| Literature DB >> 23885176 |
Abstract
In this report, we review the pharmacological and non-pharmacological treatments of the different absence seizure types as recently recognized by the International League Against Epilepsy: typical absences, atypical absences, myoclonic absences, and eyelid myoclonia with absences. Overall, valproate and ethosuximide remain the principal anti-absence drugs. Typical absence seizures exhibit a specific electroclinical semiology, pathophysiology, and pharmacological response profile. A large-scale comparative study has recently confirmed the key role of ethosuximide in the treatment of childhood absence epilepsy, more than 50 years after its introduction.
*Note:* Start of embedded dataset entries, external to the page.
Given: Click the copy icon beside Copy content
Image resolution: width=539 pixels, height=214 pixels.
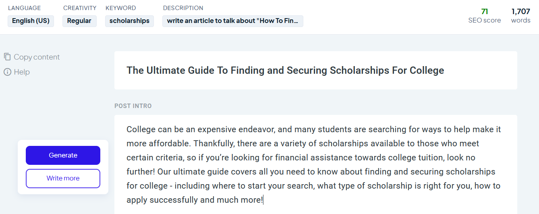Looking at the screenshot, I should click(x=7, y=57).

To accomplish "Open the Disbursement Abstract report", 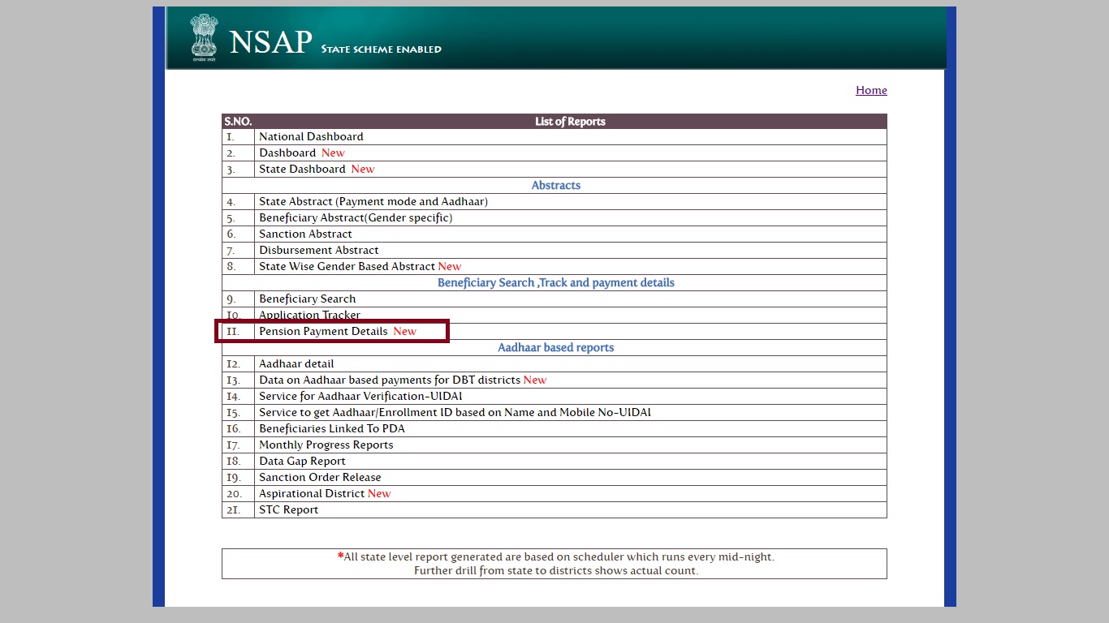I will coord(318,251).
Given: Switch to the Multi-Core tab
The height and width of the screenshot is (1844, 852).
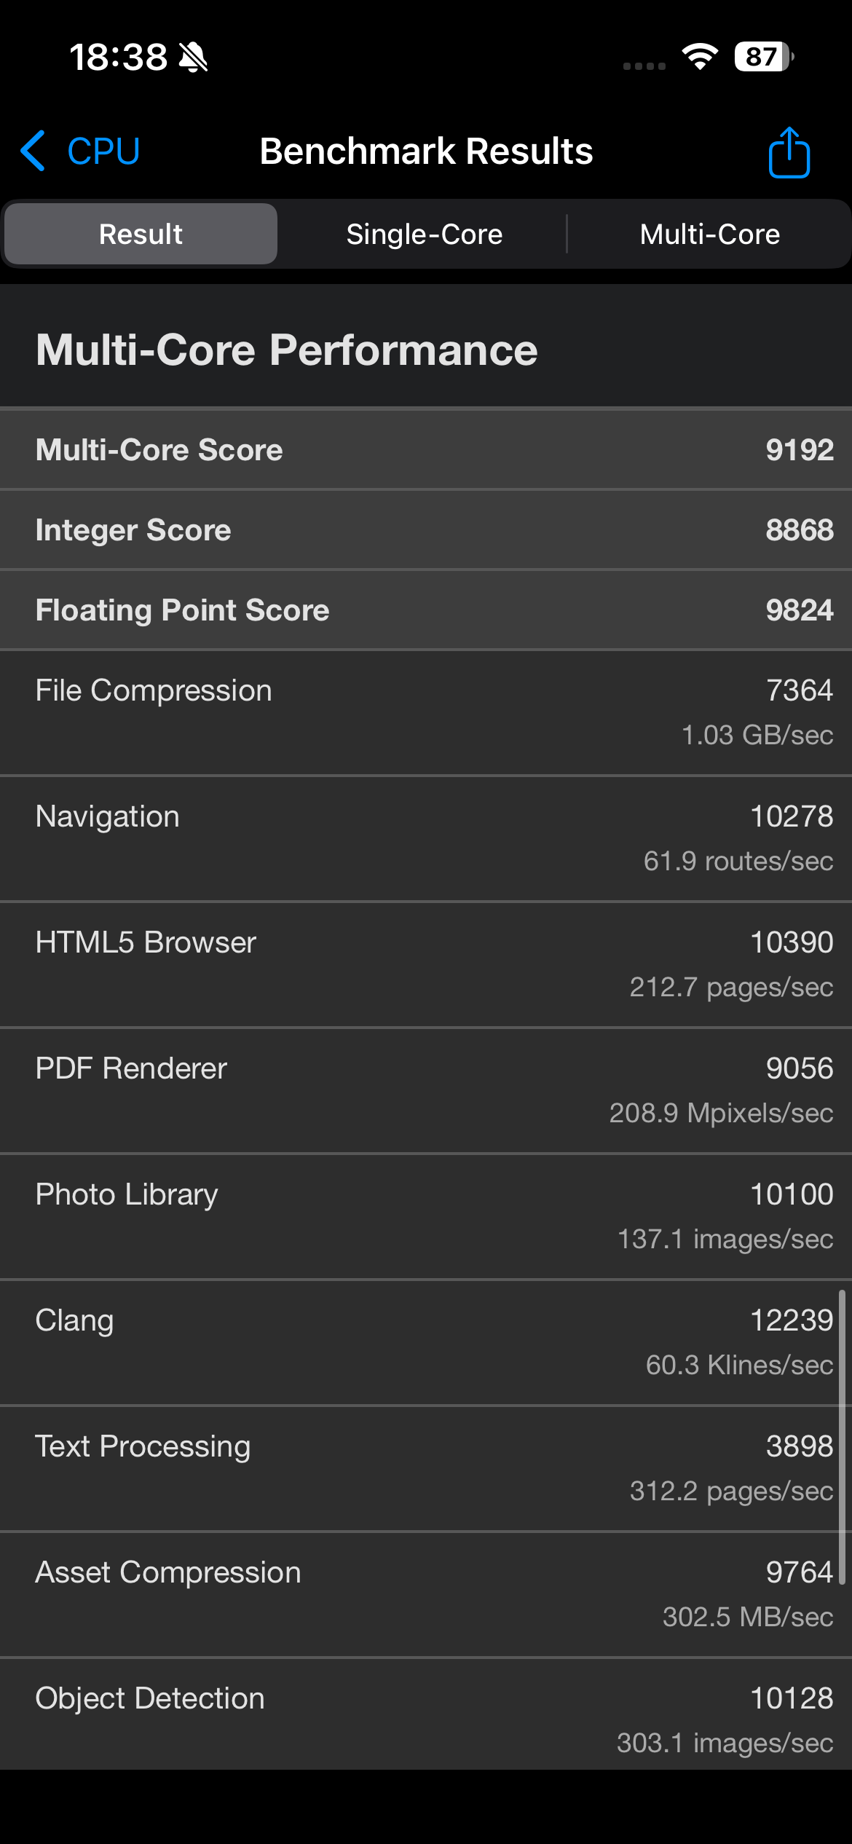Looking at the screenshot, I should point(709,235).
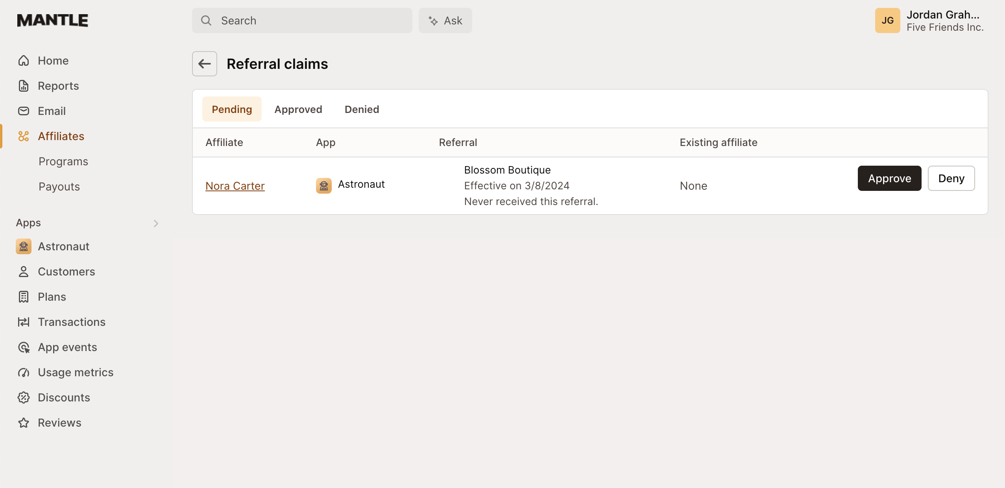
Task: Go back from Referral claims
Action: (204, 63)
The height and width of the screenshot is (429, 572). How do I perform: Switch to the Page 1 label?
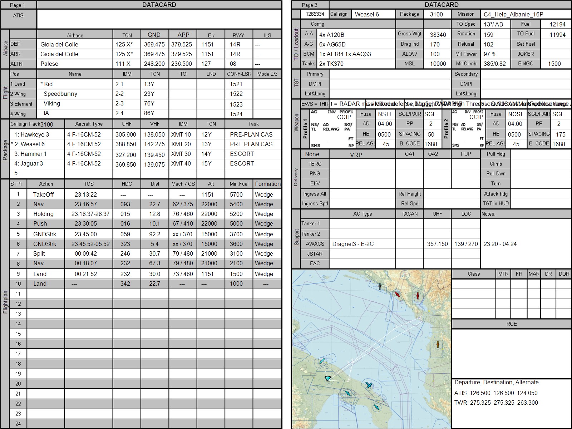click(18, 5)
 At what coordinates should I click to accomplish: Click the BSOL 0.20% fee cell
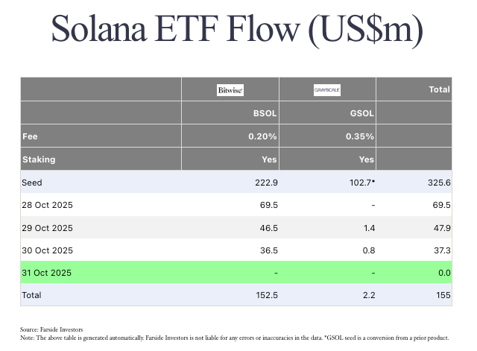pyautogui.click(x=262, y=136)
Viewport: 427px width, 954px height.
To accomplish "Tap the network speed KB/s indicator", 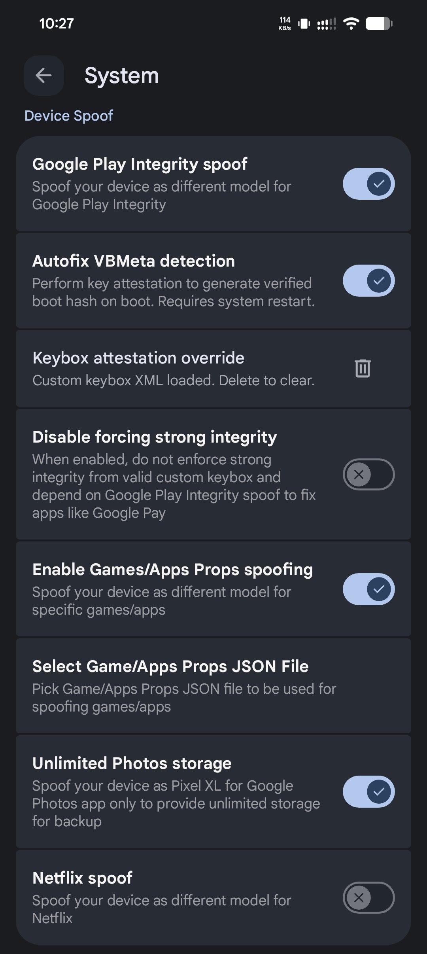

No new antiepileptic drug has proven major efficacy against typical absences. Of the medications under development, brivaracetam might be an efficacious anti-absence drug. Some experimental drugs also show efficacy in animal models of typical absence seizures. The treatment of other absence seizure types is not supported with a high level of evidence. Rufinamide appears to be the most promising new antiepileptic drug for atypical absences and possibly for myoclonic absences. The efficacy of vagal nerve stimulation should be further evaluated for atypical absences. Levetiracetam appears to display a particular efficacy in eyelid myoclonia with absences. Finally, it is important to remember that the majority of antiepileptic drugs, whether they be old or new, may aggravate typical and atypical absence seizures.Entities:
Keywords: antiepileptic drug; atypical absence; eyelid myoclonia with absence; myoclonic absence; typical absence
Year: 2013 PMID: 23885176 PMCID: PMC3716601 DOI: 10.2147/NDT.S30991
Source DB: PubMed Journal: Neuropsychiatr Dis Treat ISSN: 1176-6328 Impact factor: 2.570
Summary of AED efficacy in different absence seizure types
| TAS | AAS | EMA | MA | Main advantage | Main disadvantage | |
|---|---|---|---|---|---|---|
| Valproate | +++ | ++ | ++ | ++ | Effective against all seizure types | Should be avoided in girls of childbearing age |
| Ethosuximide | +++ | ++ | +? | ++ | Minimal cognitive side effects | ineffective against tonic-clonic seizures |
| Lamotrigine | ++ | + | +? | +? | Favorable tolerability profile | Long dose titration |
| Levetiracetam | + | ? | ++ | ? | Favorable tolerability profile | |
| Rufinamide | ? | ++ | ? | ++? | Effective against drop-attacks in LGS | Limited experience |
| Benzodiazepine | ++ | ++ (CLB) | ++ (CNZ) | ? | Rapidly effective | Risk of dependence and habituation |
Notes: Degree of efficacy: +++ high, ++ moderate, + weak, ? unknown.
Abbreviations: TAS, typical absence seizures; AAS, atypical absence seizures; EMA, eyelid myoclonia with absences; MA, myoclonic absences; CLB, clobazam, CNZ, clonazepam; LGS, Lennox-Gastaut Syndrome; AED, antiepileptic drug.